Thanks, Susan, for sharing the captivating story behind Entourage. I'm glad I asked.
On the Horizon...
In May, big-band enthusiasts from across the country (and elsewhere) will gather at the Sheraton LAX Four Points Hotel for the semi-annual concert marathon sponsored by the Los Angeles Jazz Institute. "A Swingin' Affair," set for May 21-24, will feature twenty big bands plus the usual films and panel discussions that help make these get-togethers so entertaining. Among the bands are those led by Les Hooper, John Altman, Frank Capp, Ann Patterson, Chris Walden, Roger Neumann, Gordon Goodwin, Bill Watrous, Carl Saunders, Emil Richards, Med Flory, Alf Clausen, Tom Kubis and Ron Jones, plus a tribute to the late Bob Florence by Florence's Limited Edition ensemble. Even though the time is growing short, you may still try to register by calling 562-985-7065 or going online to www.lajazzinstitute.org
One week earlier, from May 13-16, composer / arranger / saxophonist Kim Richmond, always one of the mainstays at the LAJI big-band events, will host the annual Northwoods Jazz Camp / Jazz Party at the Holiday Acres Resort in Rhinelander, WI, continuing the big-band format that was started last year.

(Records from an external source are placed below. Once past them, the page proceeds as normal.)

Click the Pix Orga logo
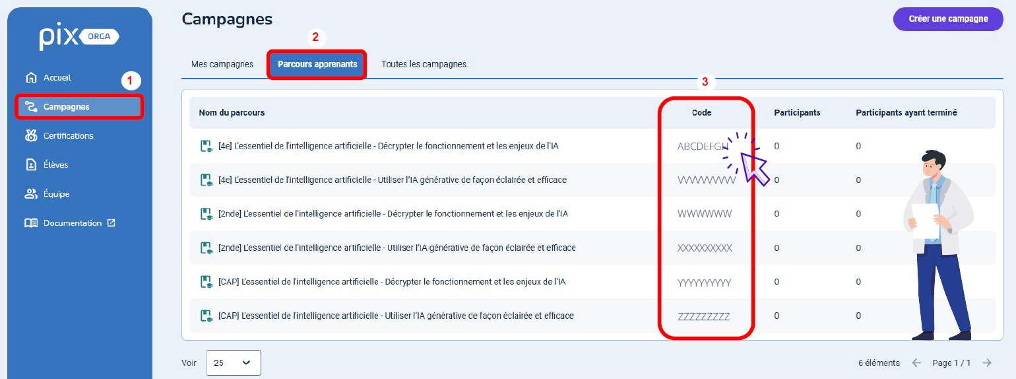Screen dimensions: 1016x379 tap(79, 38)
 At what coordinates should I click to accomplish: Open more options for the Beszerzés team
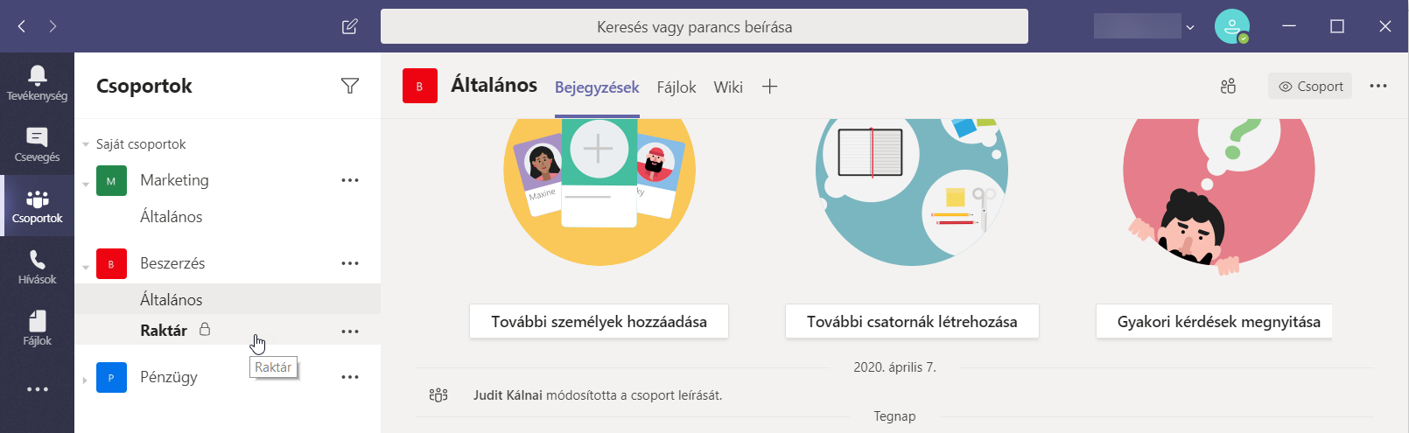350,263
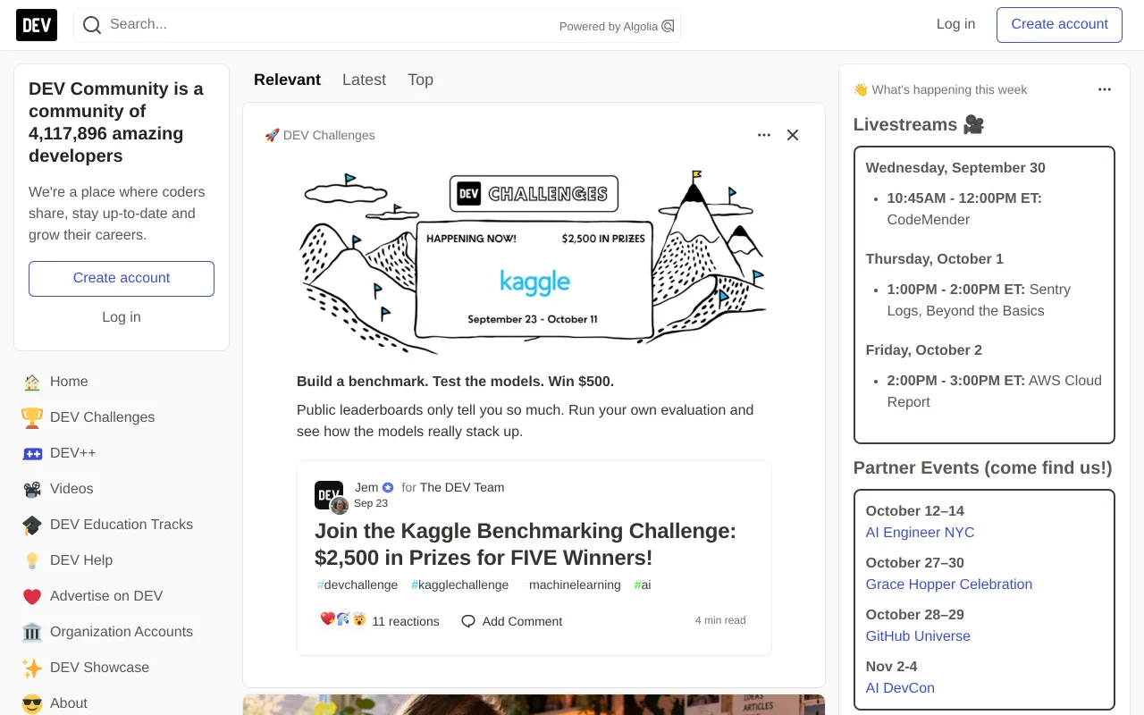Open the Kaggle challenge banner image

click(534, 260)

A faculty of jazz professionals will teach instrumental and vocal master classes, improvisation, Jazz listening, combo and big-band playing, with combo concerts each evening (open to the public) wherein advanced students will sit in with the pros. On the final night, the big band will perform. A major "perk" will be students hanging with the faculty at meals, story sessions and jam sessions. Afternoons are reserved for such activities as boating, fishing, swimming, water skiing, hiking, tennis, cookouts, volleyball and shuffleboard (with golf, horseback riding and a campground nearby).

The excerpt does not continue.